Оставшись в одиночестве в большой горнице, он дал волю своему сердцу. Те люди все из Хервара. Нет ли меж ними Доний? Он почувствовал едва заметную дрожь в коленях. Глупо, глупо. Смешно даже думать, что это так. Но надежда держалась, не уступая насмешке. Почему бы ей было не отправиться к себе домой? А то место, можно сказать, в окрестностях её зимовья. Здесь же — её дом. Я показал бы ей, как бережно сохранил все, что ей принадлежит.
Повсюду в других местах солдатам было приказано грабить, крушить и жечь. Когда настанут холода, эти волки, оставшись без логовищ, должны будут уступить человеческой мудрости и вернуться под кров, который им даст Сидир, а их пример послужит наукой тем, до кого ещё не добрались. (Должны, должны, должны!)
Но когда Иниль эн-Гула, торговый агент из Фульда, сказал, что бывал у Доний по делам и может провести к её зимовью, Сидир сам повел солдат и приказал ничего не трогать. Его объяснение было вполне разумным: такой прочный дом, стоящий далеко в глуши, может пригодиться и армии. Оставшись один в сумерках, Сидир нашел огромную кровать, где, конечно, спала она…
Сейчас он бродил по мягким коврам, среди развешанного по стенам оружия и причудливых фресок, трогая книги, лампы, вазы, лаская свои воспоминания. Сквозь окна высоко под потолком падали косые солнечные лучи. В комнате было тепло и приятно пахло кожей от подушек и помоста. Ощущение того, что все это принадлежит ей, переполняло Сидира. Она почти не открывала ему свою душу до той последней ночи, когда чуть не перегрызла ему горло. Теперь он жалел, что не может прочесть эти рогавикские книги.
Нельзя здесь долго оставаться, через силу напомнил он себе. Не следовало и приезжать сюда. Мне во что бы то ни стало надо завершить штабную работу до того, как я выступлю в поход — пусть тогда степной ветер день за днем выдувает из меня это наваждение. Если же мы не выступим вскоре, лучше перенести это на будущий год. Путь к Рунгу труден даже летом — а льды быстро нагонят сюда зиму.

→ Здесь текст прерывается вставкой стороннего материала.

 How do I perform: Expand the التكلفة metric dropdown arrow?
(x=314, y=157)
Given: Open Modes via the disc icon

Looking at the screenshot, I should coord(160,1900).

Взятие Рунга, как он надеялся, не только принесет Трону ни с чем не сравнимый трофей, не только отрежет врага от главного источника металла. Сумеет ли боевой дух северян вынести такую потерю? И разве не обретет его армия новую волю к победе после такого успеха? Сидир видел в своем войске едва заметные признаки недовольства — не то чтобы пошатнулась дисциплина или люди стали хуже воевать, но они все реже и реже смеялись, соблюдали невиданную осторожность; и ночью, тайно посещая лагерь, Сидир слышал, что они говорят о доме…
«Зачем же я тогда торчу здесь?
Все, конец. Поеду к Ягуарам, раз там появилась возможность встретиться с большим числом рогавиков и узнать кое-что полезное. А оттуда сразу обратно в Фульд.
Но если Дония среди них…»
Нет! Сидир хлопнул кулаком о ладонь, повернулся на каблуках и тихо вышел из комнаты. Через час он был уже в пути.
Ехали они скоро, ибо вдоль Жеребячьей реки вела на запад хорошая, широкая, утоптанная тропа, а рядом тянулись глубокие колеи, пробитые за долгие века колесами телег, — это была Дорога Ложных Солнц, главный торговый тракт через эту страну, сдерживающую рост Империи. Гонец легко нашел дорогу при свете звезд. Он как будто совсем не устал, и конвоиры тоже скакали резво. Ожидаемый честный бой вместо западни или нападения из засады вдохновлял их. И утро тоже. Легкие облачка плыли по ослепительно высокому небу, в котором пели жаворонки. Вода сверкала, по берегам стоял густой тростник, сабельным блеском вспыхивали, выпрыгивая из реки, рыбы. Земля зеленела — трава и деревья, пригретые солнцем, струили свой аромат. В двух милях от них на горизонте паслось дикое стадо.